KEY POINTS:
Two accountants have offered help to stricken taxpayers, following the Business Herald's coverage of a struggling Inland Revenue Department.
Stories flooded in last week about overloaded phones, erroneous computer-generated letters, unanswered queries, and mounting penalty tax as a result of the department's own delays.
The Revenue Minister said IRD was still finding ways to cope with its much larger workload following the launch of policies such as KiwiSaver and the Working for Families scheme.
Kumeu chartered accountant Denise Maffey has offered her services free of charge to Shirley and Roger McNaught, an east Auckland couple battling penalty tax demands.
Shirley McNaught paid the provisional tax IRD said her husband's small business owed, and was then stunned to get another tax bill plus subsequent mounting penalties.
She has tried in vain to get hold of IRD to sort out the problem.
Maffey says a quarter of all new clients who walk in her door are in strife with Inland Revenue.
Maffey said while some IRD systems and policies were creating difficulties, she also believed there was a problem with people getting bad advice from tax agents.
She said tax agents were unregulated in this country, with no minimum qualifications required.
Meanwhile Cambridge accountants Shannon Wrigley have offered their expertise gratis to a British family trying to sort out their retired mother's tax status.
The woman was told by New Zealand House before leaving the UK last September that a new rule meant the first four years of her residency here would be tax-free, as long as she got the relevant paperwork done.
After filing the papers in December and several attempts to get in touch with IRD, the family are still waiting.

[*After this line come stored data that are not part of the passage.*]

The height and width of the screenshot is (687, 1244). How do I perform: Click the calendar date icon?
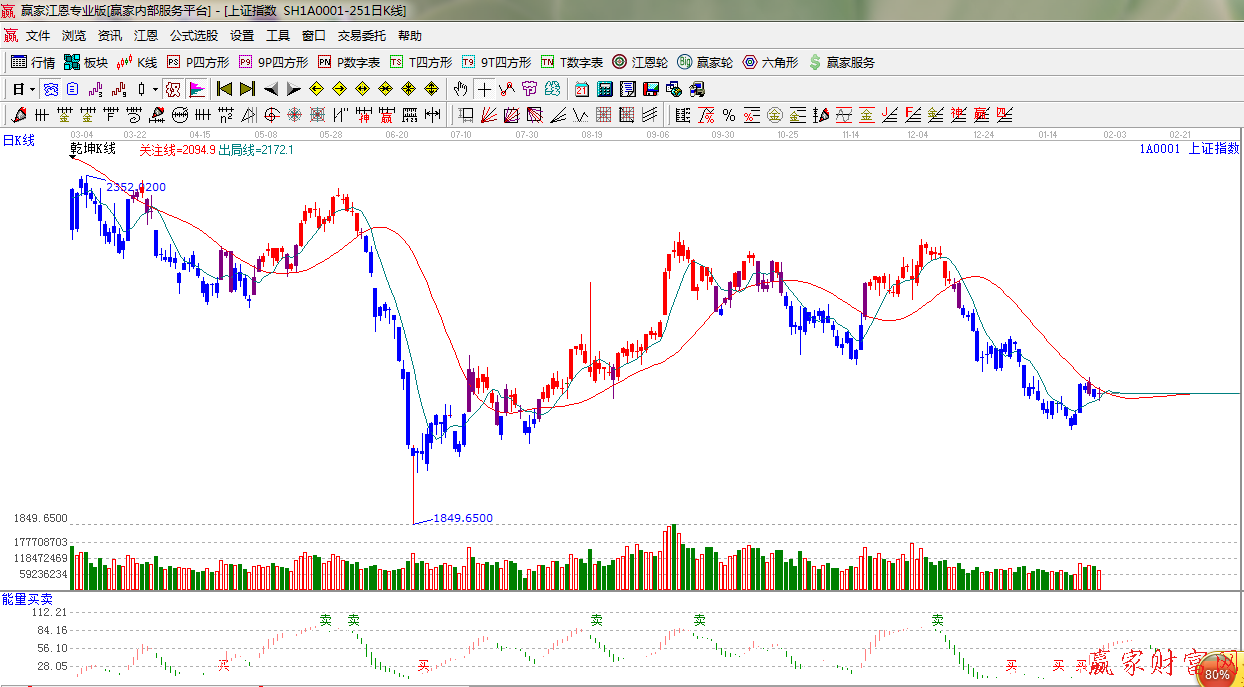point(581,89)
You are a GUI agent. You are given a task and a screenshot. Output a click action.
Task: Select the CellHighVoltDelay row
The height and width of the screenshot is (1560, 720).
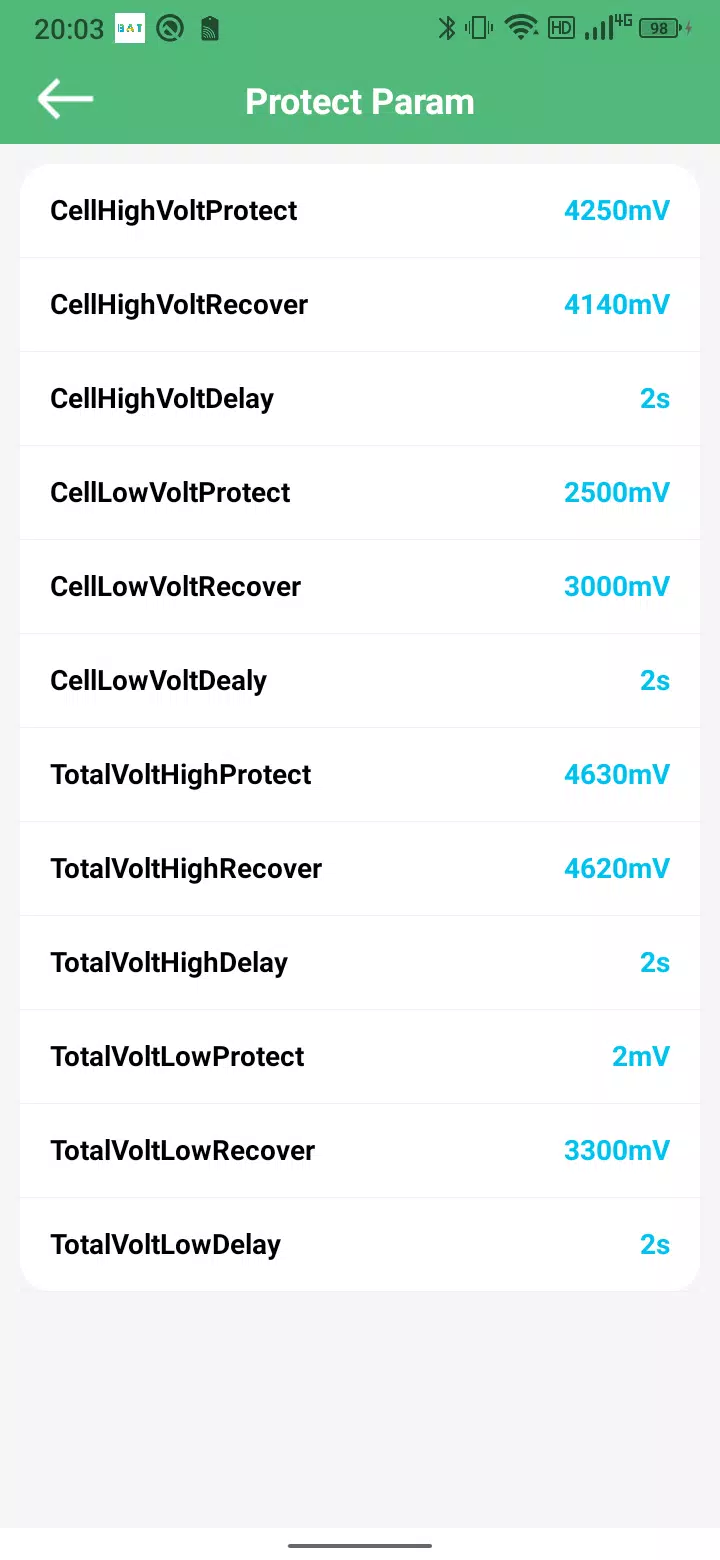pos(360,399)
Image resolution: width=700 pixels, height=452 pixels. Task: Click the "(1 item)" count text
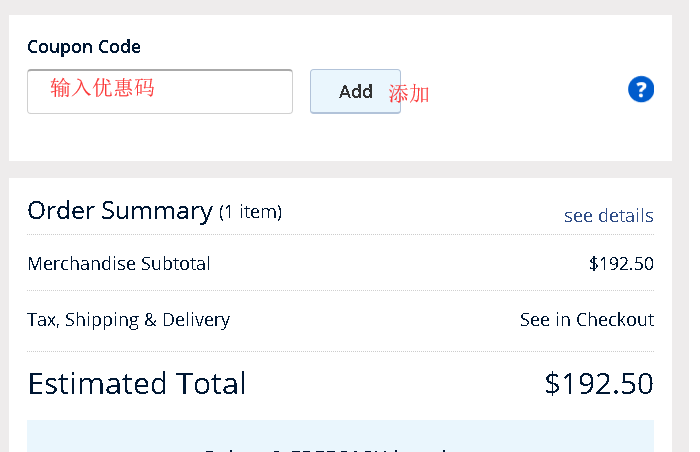pyautogui.click(x=250, y=212)
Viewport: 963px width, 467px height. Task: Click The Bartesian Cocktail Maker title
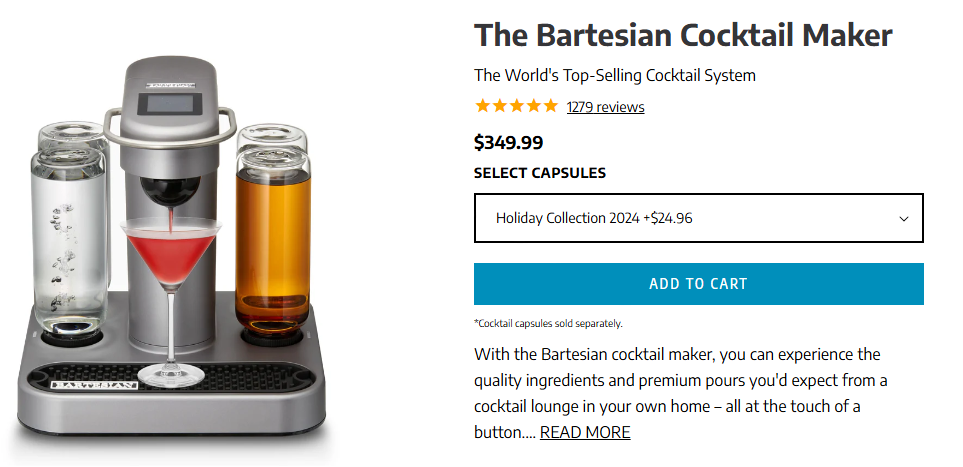coord(683,35)
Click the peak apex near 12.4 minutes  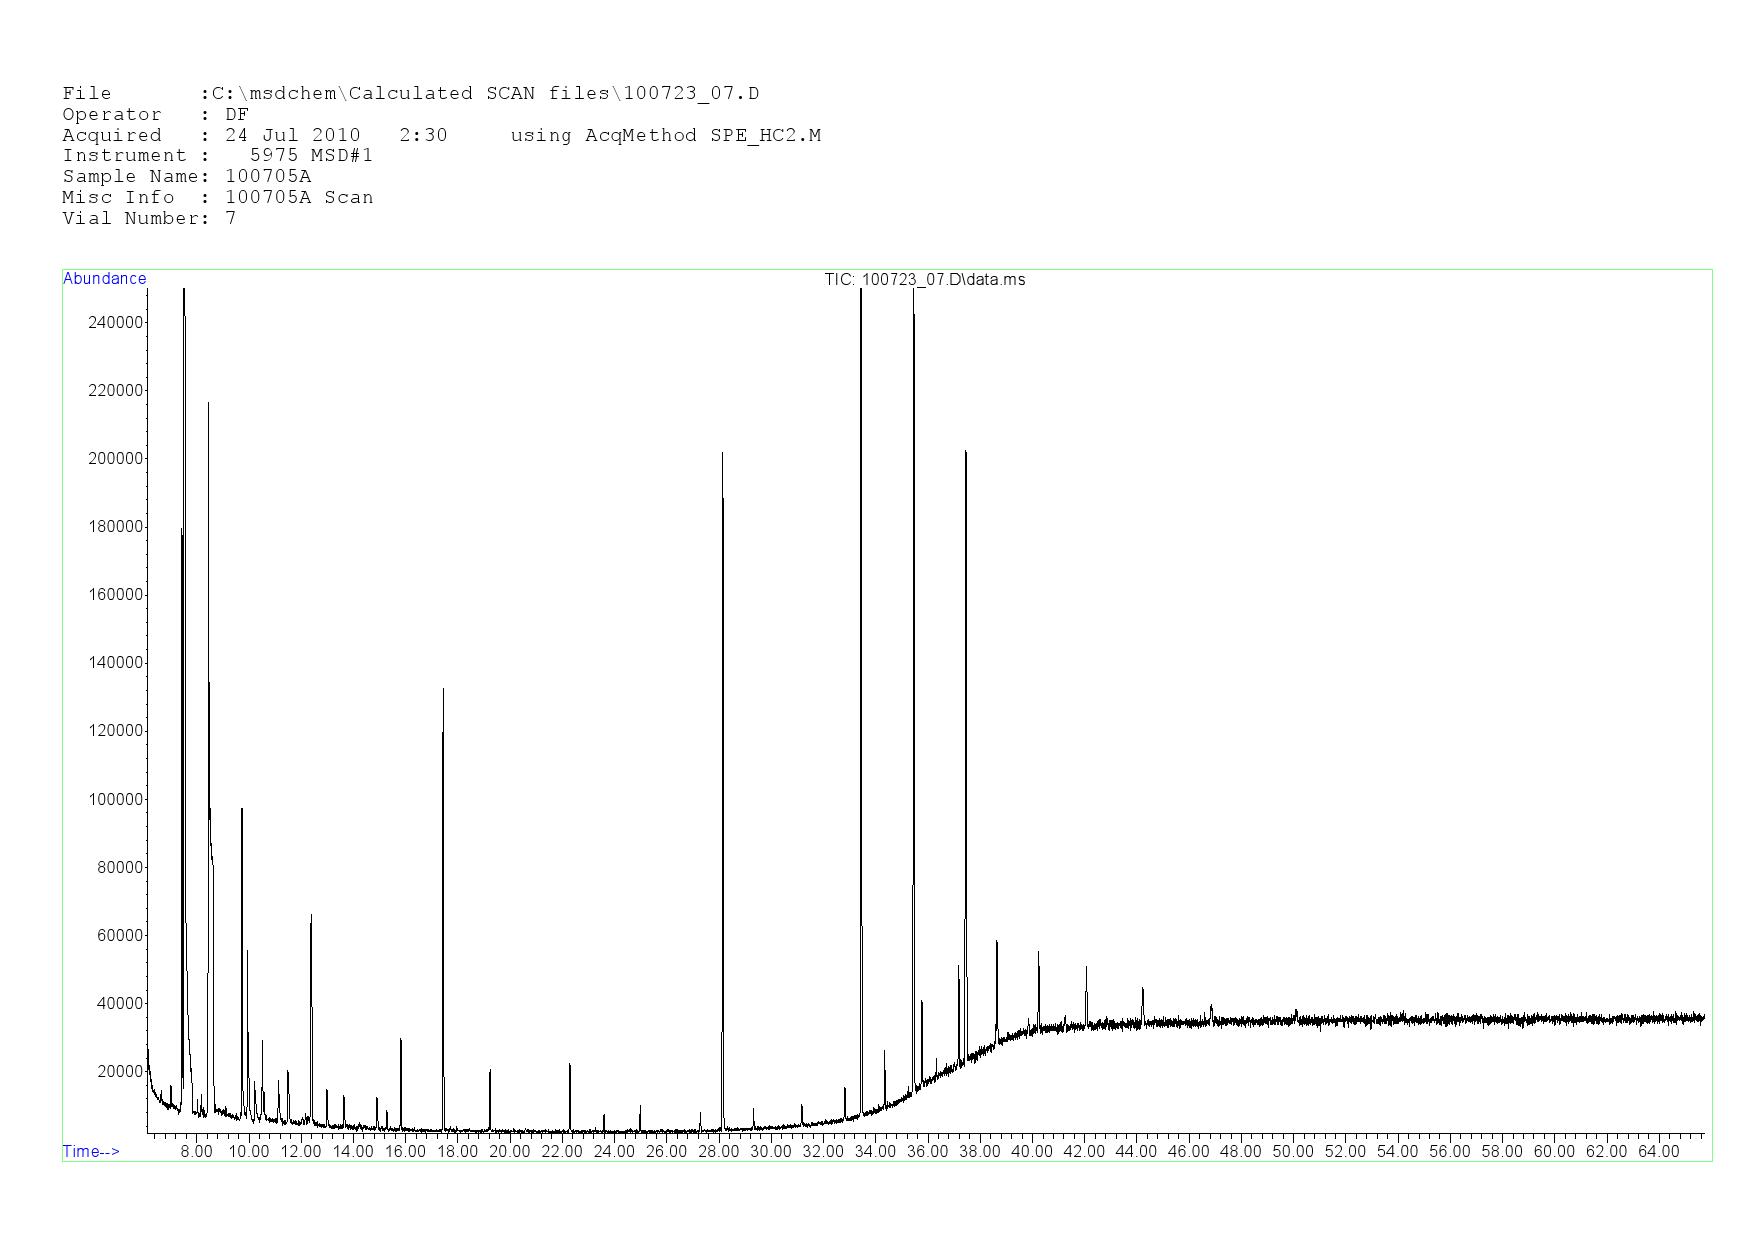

Fraser Smith of Shannon Wrigley, who is British, said it was a little-known rule that allowed immigrants a tax break on investment income back home.
After having a number of affected clients, the firm knew how to put the rule into effect, he said.
The emails have continued to come in from taxpayers affected by IRD delays and mistakes, such as a woman who is medically retired and receives payments from an insurance policy.
An IRD employee told her she would not have to pay provisional tax.
This was incorrect, and she has now received bills for $10,000 in tax plus $11,000 in 2009 provisional tax.
Inland Revenue confirms it has a record in its notes of her being given the wrong information.